The applicable statute dealing with this issue provides:
"The ordinance shall provide for meetings of the board which shall be open to the public, for a chairman with power to administer oaths and take evidence...." A.R.S. § 9-464, subsec. C.
In fulfillment of this statutory directive § 109(A)(1) of the Phoenix zoning ordinance provides:
"Each Board shall elect a chairman and vice-chairman from among its own members who shall have power to administer oaths and to take evidence."
We find nothing in these two legislative enactments which require expressly that witnesses appearing before a board of adjustment must be placed under oath. Rather, the power to administer oaths is given without indication that it is to be exercised in any way but at the chairman's discretion. Admittedly, having granted the power, the legislative bodies obviously intended that it should be exercised, and in our opinion, regularity and solemnity of proceedings of administrative agencies would be greatly enhanced by requiring an oath or affirmation of all witnesses. See Dunder v. Scuncio, 86 R.I. 370, 134 A.2d 400 (1957). However, in the absence of an express legislative directive that the oath must be administered in all cases, we will not invalidate an administrative proceeding upon the technical failure to place witnesses under oath. Moreover, Homeowners have failed to show that such a failure resulted in prejudicial error and our review reveals none.

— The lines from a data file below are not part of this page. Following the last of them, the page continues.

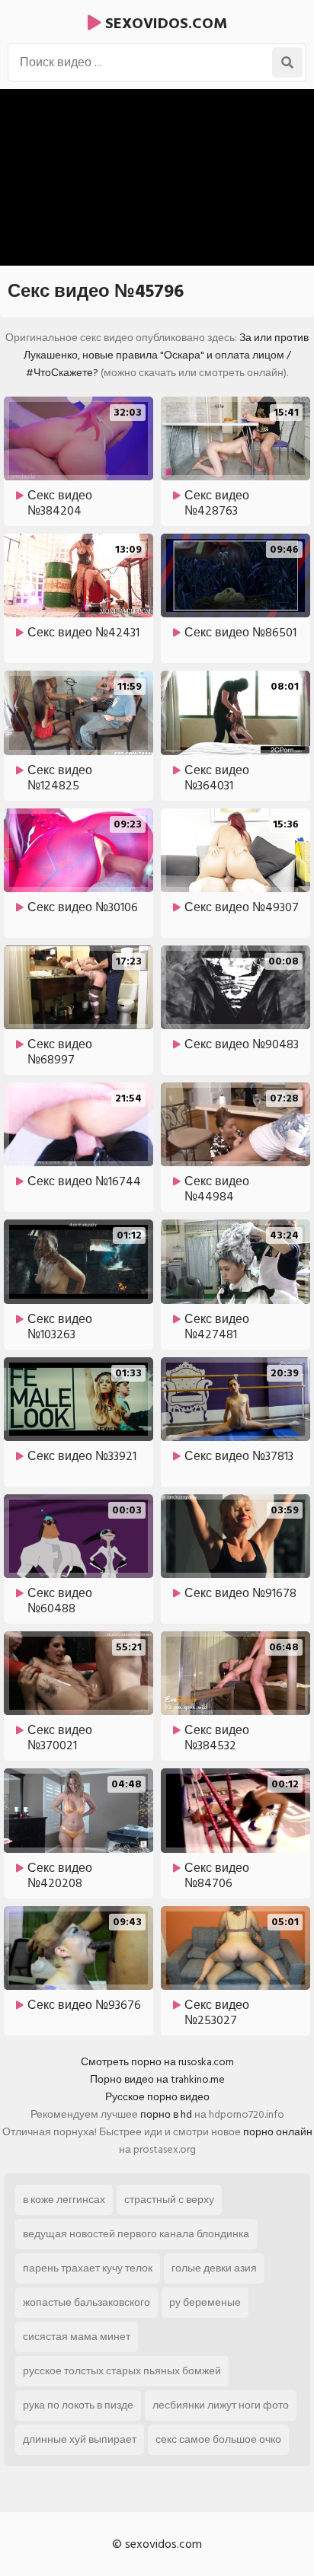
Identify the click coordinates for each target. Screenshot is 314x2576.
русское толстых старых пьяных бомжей (122, 2371)
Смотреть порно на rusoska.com (157, 2062)
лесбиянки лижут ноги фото (220, 2405)
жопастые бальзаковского (86, 2302)
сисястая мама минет (76, 2336)
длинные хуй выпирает (79, 2439)
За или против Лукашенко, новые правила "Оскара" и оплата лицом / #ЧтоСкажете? (166, 355)
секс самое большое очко (218, 2439)
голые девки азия (214, 2268)
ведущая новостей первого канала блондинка (136, 2234)
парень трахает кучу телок (87, 2268)
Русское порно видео (157, 2097)
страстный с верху (169, 2199)
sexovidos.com (164, 23)
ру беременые (205, 2302)
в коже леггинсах (64, 2199)
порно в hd (166, 2114)
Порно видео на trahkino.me (157, 2079)
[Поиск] (287, 62)
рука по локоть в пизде (78, 2405)
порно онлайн (277, 2132)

POWER OF THE SUPERIOR COURT TO MODIFY CONDITIONS IMPOSED BY THE BOARD
The last contention advanced by Homeowners is that the superior court lacked authority to modify the conditions attached to the special use permit in favor of Camelback without a cross-petition filed by them. In arguing this contention, Homeowners analogizes the situation to *129 that of the lack of authority of an appellate court to grant relief to an appellee without a cross-appeal. However, no cases are cited in support of this analogy. On the other hand, A.R.S. § 9-465, which pertains to judicial review of decisions of boards of adjustment, provides in part that:
"... the court ... on final hearing may reverse or affirm, wholly or partly, or may modify the decision reviewed."

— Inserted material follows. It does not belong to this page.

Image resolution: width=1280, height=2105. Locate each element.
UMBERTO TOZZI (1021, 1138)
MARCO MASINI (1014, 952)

This statute has been held to grant the superior court broader powers of review of decisions of boards of adjustment than are granted under the general statutes relating to writs of certiorari. Lewis v. Board of Adjustments of The City of Phoenix, 6 Ariz. App. 494, 433 P.2d 811 (1967).
We are of the opinion that under this statutory grant of judicial review power the superior court had authority to modify the decision of the Board in favor of a prevailing party before that Board without the necessity of a cross-petition.
For the foregoing reasons the judgment of the trial court is affirmed.
HAIRE, C.J., Division 1, and EUBANK, J., concur.
NOTES
[1] East Camelback Homeowners Association consists of property owners surrounding and in the vicinity of Camelback Hospital. Appellant Jerry Hirshberg is a member and officer of this association and also lives in the vicinity of Camelback Hospital.
[2] The R-1 zoning restricts the area to single family residences while R-5 allows the operation of the type of facility conducted by Camelback.